** Short problem **
Set down the records from the line with "The image size is (377, 400)." to the line with "click(20, 150)", repeating those lines exactly.

[Word and element locating data]

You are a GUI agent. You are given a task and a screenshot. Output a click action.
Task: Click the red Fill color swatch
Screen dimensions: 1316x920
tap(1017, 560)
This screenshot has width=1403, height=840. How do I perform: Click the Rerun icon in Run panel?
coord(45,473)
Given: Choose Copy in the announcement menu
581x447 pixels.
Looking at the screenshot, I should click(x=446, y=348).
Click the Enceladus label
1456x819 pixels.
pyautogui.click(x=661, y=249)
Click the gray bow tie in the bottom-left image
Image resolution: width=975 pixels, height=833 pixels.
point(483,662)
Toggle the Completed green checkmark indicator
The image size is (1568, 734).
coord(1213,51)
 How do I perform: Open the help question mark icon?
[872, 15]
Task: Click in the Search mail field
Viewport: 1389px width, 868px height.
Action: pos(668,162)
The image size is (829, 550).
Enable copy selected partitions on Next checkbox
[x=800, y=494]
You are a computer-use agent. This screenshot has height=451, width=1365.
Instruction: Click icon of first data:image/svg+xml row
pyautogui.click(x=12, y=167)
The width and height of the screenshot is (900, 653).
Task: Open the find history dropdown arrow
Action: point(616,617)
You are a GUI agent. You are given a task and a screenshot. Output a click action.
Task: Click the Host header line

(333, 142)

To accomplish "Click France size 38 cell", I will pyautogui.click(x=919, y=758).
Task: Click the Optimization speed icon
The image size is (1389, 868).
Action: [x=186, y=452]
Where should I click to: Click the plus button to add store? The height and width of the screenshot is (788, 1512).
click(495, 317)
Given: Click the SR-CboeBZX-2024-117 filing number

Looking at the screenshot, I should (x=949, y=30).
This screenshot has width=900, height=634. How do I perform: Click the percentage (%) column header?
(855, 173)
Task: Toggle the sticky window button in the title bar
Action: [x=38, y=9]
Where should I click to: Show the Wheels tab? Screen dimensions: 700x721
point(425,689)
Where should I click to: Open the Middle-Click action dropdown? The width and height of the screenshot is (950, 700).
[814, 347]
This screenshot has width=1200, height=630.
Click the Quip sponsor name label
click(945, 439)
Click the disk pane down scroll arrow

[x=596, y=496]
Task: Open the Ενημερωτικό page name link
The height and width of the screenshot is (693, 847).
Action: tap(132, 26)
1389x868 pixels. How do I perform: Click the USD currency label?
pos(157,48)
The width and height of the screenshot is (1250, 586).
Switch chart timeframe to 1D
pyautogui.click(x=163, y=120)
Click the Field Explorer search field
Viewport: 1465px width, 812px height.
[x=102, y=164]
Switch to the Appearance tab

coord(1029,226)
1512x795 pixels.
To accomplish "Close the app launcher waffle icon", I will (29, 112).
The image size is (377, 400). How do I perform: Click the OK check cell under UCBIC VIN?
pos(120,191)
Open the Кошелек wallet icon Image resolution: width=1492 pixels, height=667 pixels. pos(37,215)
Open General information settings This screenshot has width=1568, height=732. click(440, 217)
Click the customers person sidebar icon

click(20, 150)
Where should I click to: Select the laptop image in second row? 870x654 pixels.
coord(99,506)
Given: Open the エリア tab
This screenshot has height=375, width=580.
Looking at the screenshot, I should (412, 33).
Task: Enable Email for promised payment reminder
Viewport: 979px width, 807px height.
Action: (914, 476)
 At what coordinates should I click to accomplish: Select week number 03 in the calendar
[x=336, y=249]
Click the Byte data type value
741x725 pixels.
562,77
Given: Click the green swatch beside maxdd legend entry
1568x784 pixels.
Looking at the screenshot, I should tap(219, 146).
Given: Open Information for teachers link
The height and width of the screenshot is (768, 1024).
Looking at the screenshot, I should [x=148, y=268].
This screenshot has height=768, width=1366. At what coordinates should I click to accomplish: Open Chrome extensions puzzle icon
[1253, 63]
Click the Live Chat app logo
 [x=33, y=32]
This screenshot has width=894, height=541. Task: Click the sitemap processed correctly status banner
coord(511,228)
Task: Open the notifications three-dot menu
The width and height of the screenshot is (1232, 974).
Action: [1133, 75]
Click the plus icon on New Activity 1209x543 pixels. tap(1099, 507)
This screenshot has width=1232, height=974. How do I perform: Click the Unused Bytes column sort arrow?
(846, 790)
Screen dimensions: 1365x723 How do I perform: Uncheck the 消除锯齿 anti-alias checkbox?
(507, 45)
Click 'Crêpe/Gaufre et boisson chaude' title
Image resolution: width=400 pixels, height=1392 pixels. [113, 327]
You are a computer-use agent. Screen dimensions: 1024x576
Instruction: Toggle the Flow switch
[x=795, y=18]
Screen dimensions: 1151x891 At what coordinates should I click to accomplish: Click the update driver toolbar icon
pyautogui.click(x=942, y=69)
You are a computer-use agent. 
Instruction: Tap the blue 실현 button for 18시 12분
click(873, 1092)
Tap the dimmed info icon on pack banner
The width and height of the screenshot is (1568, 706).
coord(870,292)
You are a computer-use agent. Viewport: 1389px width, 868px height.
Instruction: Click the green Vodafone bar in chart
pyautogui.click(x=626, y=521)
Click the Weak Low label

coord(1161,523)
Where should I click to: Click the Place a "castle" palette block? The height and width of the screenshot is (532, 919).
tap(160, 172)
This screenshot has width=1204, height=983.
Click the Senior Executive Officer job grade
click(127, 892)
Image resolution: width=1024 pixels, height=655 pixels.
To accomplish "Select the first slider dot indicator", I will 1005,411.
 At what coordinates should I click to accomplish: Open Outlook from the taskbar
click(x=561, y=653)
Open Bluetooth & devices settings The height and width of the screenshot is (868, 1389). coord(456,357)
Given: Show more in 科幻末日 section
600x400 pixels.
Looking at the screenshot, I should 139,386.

** Exercise solution **
The image size is (377, 400). How do I perform: Click the OK check cell under UCBIC VIN?
pos(120,191)
Open the Кошелек wallet icon Image resolution: width=1492 pixels, height=667 pixels. pos(37,215)
Open General information settings This screenshot has width=1568, height=732. click(440, 217)
Click the customers person sidebar icon

click(20, 150)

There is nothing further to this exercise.